Extracted listing records
══════

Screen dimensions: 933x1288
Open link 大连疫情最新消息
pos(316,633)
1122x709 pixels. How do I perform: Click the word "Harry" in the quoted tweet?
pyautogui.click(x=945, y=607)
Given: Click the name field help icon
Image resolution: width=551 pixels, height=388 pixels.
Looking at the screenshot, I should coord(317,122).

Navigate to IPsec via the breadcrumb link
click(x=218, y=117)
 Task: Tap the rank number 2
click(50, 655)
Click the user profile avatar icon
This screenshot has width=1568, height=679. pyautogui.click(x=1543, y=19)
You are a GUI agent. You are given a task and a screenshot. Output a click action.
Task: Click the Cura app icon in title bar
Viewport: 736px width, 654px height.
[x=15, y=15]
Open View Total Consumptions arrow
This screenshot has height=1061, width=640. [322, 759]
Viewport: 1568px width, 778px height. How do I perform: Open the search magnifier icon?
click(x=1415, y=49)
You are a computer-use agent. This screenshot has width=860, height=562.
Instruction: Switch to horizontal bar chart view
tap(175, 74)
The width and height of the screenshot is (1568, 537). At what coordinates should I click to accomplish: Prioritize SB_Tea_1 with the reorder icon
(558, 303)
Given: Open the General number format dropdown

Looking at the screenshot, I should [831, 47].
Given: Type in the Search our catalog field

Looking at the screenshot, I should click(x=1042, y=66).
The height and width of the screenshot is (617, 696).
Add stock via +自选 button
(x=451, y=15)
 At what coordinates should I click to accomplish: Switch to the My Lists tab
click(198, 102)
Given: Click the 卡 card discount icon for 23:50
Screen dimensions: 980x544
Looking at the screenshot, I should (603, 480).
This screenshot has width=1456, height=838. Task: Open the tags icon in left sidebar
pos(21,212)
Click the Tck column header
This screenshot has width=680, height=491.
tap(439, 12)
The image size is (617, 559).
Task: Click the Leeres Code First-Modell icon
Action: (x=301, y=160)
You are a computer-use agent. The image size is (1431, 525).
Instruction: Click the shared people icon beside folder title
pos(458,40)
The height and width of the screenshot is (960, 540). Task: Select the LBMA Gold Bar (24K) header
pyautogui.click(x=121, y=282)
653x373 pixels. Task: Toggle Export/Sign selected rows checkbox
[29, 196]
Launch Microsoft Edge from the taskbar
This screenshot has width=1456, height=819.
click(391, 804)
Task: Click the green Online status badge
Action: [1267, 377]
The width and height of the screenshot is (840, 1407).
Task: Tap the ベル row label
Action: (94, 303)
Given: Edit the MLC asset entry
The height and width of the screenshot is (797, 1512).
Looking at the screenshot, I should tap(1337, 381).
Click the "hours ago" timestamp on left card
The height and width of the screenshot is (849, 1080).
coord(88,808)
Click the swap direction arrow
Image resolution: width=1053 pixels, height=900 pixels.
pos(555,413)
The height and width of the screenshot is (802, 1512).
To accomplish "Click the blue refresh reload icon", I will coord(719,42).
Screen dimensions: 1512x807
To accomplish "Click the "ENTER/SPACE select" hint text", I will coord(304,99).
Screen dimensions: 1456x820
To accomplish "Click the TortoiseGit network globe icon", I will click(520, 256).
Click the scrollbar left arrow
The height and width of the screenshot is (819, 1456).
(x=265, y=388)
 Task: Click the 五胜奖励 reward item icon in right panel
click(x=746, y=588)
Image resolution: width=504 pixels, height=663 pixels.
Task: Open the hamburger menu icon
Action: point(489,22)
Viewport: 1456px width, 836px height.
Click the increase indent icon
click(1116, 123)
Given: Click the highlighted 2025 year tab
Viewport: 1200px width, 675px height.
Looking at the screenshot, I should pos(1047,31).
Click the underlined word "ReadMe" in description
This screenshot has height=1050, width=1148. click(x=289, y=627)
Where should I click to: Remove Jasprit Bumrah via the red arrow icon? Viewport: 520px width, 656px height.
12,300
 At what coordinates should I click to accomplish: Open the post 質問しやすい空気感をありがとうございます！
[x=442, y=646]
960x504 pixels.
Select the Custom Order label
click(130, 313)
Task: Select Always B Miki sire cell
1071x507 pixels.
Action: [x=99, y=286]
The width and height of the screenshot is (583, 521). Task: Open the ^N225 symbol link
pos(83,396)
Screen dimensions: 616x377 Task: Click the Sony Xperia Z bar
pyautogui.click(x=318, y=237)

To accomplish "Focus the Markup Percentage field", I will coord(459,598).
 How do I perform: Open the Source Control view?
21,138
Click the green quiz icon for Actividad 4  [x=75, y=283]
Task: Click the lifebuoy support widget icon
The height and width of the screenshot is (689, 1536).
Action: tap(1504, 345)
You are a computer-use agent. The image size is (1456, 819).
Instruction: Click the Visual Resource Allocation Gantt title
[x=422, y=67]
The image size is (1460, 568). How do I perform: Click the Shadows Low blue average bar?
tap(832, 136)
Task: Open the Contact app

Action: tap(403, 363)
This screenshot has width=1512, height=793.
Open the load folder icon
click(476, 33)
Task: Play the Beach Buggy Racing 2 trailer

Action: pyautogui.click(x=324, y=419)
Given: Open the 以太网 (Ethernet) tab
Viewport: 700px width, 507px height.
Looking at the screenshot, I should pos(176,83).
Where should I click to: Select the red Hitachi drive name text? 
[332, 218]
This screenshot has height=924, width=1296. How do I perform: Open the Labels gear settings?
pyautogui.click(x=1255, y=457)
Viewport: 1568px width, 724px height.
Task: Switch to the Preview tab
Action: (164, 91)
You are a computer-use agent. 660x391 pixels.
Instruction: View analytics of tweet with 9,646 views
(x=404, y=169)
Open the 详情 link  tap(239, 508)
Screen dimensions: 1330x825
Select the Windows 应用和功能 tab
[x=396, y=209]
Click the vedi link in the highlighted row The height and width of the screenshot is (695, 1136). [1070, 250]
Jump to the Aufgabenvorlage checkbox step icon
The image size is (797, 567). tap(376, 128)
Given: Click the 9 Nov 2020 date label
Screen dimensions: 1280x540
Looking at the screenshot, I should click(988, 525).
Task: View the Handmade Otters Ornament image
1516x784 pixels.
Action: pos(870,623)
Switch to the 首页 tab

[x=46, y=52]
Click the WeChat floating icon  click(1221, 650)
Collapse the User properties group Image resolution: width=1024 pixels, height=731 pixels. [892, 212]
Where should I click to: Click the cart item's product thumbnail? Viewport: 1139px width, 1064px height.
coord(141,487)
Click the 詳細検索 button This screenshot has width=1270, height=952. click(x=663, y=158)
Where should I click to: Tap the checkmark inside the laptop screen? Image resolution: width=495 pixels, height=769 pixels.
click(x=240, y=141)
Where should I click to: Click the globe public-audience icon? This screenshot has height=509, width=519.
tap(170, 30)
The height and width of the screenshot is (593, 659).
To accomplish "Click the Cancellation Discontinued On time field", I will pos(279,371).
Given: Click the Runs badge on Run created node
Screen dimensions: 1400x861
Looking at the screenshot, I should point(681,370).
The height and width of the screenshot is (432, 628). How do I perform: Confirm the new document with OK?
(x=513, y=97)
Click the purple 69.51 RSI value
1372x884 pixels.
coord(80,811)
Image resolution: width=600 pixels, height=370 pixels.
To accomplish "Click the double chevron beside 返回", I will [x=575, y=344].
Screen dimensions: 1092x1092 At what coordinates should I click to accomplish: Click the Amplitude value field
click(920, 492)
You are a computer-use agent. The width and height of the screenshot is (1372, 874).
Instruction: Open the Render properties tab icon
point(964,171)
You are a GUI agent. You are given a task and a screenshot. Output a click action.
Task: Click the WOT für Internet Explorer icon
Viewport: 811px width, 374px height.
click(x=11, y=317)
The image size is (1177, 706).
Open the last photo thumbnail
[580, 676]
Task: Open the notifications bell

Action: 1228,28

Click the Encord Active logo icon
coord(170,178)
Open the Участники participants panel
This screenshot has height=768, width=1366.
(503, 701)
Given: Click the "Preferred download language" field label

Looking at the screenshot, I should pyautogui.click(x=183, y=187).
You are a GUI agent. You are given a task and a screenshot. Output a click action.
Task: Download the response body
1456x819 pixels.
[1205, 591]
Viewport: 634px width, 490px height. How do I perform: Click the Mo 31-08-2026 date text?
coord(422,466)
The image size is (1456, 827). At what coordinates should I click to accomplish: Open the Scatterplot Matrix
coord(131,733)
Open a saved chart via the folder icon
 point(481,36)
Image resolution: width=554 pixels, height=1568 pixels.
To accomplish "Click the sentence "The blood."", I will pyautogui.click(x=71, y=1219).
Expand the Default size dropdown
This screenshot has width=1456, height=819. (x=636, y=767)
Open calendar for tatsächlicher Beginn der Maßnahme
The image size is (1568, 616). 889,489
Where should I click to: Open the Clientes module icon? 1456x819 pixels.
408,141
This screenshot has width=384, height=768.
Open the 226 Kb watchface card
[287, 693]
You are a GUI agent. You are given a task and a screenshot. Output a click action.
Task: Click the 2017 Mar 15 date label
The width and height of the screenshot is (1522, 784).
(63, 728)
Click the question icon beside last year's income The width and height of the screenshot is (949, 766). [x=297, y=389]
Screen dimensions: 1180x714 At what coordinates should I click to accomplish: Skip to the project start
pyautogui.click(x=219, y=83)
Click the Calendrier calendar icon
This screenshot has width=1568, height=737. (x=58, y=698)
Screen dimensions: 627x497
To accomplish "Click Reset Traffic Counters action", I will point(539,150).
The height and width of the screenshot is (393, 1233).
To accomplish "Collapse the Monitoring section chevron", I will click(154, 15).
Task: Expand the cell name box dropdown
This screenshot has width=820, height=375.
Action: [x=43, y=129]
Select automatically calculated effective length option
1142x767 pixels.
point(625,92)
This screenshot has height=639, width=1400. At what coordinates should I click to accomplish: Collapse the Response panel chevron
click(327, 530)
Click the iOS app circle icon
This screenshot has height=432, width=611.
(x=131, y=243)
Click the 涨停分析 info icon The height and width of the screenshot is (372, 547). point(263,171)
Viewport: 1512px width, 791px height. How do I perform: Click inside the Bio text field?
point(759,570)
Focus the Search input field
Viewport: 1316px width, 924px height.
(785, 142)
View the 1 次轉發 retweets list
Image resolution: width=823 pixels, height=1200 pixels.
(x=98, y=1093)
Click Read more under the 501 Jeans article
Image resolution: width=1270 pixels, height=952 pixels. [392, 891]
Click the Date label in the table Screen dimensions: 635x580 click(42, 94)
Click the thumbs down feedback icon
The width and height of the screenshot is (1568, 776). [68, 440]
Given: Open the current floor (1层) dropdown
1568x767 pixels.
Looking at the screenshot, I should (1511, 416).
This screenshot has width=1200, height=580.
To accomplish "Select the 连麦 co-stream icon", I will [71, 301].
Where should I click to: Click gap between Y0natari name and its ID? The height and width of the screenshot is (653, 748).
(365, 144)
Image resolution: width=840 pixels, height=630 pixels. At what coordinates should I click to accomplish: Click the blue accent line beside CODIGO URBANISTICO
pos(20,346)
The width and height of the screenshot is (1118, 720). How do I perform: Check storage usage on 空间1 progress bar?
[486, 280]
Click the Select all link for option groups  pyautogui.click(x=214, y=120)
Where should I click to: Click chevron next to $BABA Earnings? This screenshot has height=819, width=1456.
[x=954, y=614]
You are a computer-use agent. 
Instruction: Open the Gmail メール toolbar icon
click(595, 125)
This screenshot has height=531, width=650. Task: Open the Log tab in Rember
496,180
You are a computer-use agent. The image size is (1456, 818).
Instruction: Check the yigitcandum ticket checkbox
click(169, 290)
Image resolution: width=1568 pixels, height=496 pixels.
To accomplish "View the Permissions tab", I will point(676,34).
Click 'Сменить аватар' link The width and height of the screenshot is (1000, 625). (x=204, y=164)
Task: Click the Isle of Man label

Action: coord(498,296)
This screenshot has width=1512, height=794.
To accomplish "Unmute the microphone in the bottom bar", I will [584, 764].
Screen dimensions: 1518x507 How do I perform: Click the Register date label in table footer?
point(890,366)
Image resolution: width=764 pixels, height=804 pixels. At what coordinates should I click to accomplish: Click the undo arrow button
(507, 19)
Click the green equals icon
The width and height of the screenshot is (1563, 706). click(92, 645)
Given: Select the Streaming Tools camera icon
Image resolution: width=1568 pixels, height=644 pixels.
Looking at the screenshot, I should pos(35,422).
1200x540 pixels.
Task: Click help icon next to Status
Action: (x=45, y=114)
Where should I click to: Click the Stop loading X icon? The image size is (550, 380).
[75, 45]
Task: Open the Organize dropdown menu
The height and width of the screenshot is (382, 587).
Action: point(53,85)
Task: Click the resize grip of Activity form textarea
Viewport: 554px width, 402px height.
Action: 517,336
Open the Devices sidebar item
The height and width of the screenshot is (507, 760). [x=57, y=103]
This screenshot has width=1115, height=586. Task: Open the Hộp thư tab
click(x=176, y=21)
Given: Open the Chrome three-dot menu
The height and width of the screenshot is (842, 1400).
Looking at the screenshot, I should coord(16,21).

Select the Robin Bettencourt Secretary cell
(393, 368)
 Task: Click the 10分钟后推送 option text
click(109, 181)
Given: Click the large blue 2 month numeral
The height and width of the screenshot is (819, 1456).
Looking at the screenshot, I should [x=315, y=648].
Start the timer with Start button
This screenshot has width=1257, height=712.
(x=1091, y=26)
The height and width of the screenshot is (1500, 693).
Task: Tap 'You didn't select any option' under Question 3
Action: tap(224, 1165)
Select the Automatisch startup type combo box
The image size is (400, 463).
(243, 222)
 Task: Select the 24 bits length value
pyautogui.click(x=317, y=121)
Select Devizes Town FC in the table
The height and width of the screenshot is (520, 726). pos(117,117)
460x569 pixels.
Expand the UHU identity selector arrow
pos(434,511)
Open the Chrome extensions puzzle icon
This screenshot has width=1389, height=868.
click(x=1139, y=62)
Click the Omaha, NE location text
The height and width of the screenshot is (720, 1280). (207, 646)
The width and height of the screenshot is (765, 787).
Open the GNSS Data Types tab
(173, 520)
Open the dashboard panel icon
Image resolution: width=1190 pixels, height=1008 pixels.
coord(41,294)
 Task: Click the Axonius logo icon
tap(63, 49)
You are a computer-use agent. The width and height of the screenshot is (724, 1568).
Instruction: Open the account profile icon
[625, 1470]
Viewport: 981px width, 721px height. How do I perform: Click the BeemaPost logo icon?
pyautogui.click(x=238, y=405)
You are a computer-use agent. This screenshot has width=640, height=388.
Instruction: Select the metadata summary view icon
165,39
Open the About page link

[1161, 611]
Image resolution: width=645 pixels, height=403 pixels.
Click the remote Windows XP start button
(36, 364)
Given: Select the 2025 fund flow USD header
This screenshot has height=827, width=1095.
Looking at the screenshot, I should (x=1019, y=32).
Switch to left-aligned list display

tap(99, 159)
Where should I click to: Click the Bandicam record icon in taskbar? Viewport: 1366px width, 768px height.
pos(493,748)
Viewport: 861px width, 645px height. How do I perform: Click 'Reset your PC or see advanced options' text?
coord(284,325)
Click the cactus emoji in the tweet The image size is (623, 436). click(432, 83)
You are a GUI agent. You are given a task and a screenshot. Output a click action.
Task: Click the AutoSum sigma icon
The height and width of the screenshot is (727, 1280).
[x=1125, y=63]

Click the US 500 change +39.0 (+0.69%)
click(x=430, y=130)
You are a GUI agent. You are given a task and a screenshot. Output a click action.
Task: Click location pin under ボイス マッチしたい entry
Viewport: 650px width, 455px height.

══════

Requirements
Return, character for character, the part of the listing above that opens with the line containing "Click 'Сменить аватар'" and closes with the line containing "Action: (x=45, y=114)", including both of those lines.

Finished answer
Click 'Сменить аватар' link The width and height of the screenshot is (1000, 625). (x=204, y=164)
Task: Click the Isle of Man label

Action: coord(498,296)
This screenshot has width=1512, height=794.
To accomplish "Unmute the microphone in the bottom bar", I will [584, 764].
Screen dimensions: 1518x507 How do I perform: Click the Register date label in table footer?
point(890,366)
Image resolution: width=764 pixels, height=804 pixels. At what coordinates should I click to accomplish: Click the undo arrow button
(507, 19)
Click the green equals icon
The width and height of the screenshot is (1563, 706). click(92, 645)
Given: Select the Streaming Tools camera icon
Image resolution: width=1568 pixels, height=644 pixels.
Looking at the screenshot, I should pos(35,422).
1200x540 pixels.
Task: Click help icon next to Status
Action: (x=45, y=114)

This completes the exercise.